_Text block_:
Seen Something for 70% Off or More? Buy It.

by Paul Michael on 19 November 2012 2 comments
Photo: DjDenim

That title may seem like strange advice from someone like me, who wants you to spend money wisely and live large on a small budget. Simply throwing your money away on stuff you don't need just because it’s massively discounted is hardly good frugal advice.

Or is it?

You see, there’s a word I have just discovered — arbitrage. It’s most commonly used in the stock market. Here’s the definition, courtesy of Merriam Webster:

“The nearly simultaneous purchase and sale of securities or foreign exchange in different markets in order to profit from price discrepancies.”

It’s a bit dry, but the practice can be summed up as “buy low, sell high.” Now that’s fair enough in the stock market and if you’re in the wholesale business, but what about the casual eBay or Craiglist user?

Well, it works in exactly the same way. And if you’ve got a keen eye and a few bucks set aside, it can be a little sideline that can become very profitable.

_Problems to solve_:
1. In the discount-buying article, which dictionary supplies the definition of arbitrage?
2. Mark each statement yes or no against the discount-buying article, quoting the words that decide it: (a) Arbitrage is most commonly used in the stock market. (b) The article is dated 19 November 2012. (c) The article sums up the practice as "buy high, sell low."
3. Resume the discount-buying article after its last sentence.
The material placed after this point is separate from the discount-buying article.

_Raw data_:
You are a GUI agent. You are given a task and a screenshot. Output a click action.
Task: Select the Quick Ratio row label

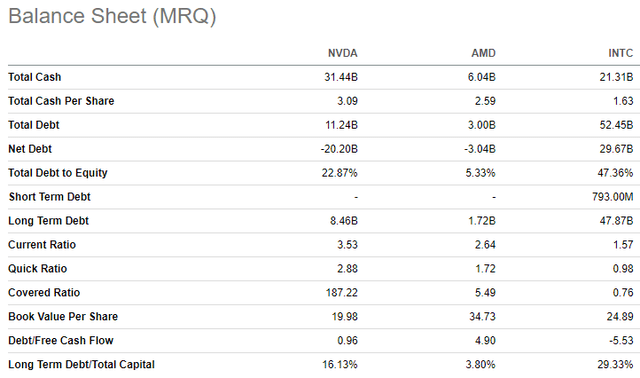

_Answers per task_:
1. Merriam Webster.

2.
(a) Yes: "It’s most commonly used in the stock market."
(b) Yes: "on 19 November 2012"
(c) No: "the practice can be summed up as “buy low, sell high.”"

3.
So if you want to take advantage of arbitrage and put some extra bucks in your pocket before, during, and after the holidays, here are some tips on finding deals and making a tidy profit. (See also: Get a Deal Every Time You Shop With These Tools)

1. Always Check the Clearance Shelves in Target and Other Stores

I zeroed in on Target because I get my best profit margins from their sales. For some reason, Target just seems to drop prices dramatically on some items at various times of the year, and they pay off quickly. Scour the end caps and find items that are in pristine condition, are heavily marked down, and have a good chance for resale.

2. Look for Deals Other People Would Want, Not Just You

This is a golden rule. If you look through the shelves and see nothing that interests you, don’t walk away. I recently purchased a bunch of exercise equipment that I will not use because I have a gym membership and go regularly. But these pieces of equipment (kettlebells, steps, free weights) were marked down 75%. I sold them just a few weeks later for twice what I paid for them. The buyer got a deal, I made some money, and the store got rid of unwanted stock. Remember, one man’s trash is another man’s treasure.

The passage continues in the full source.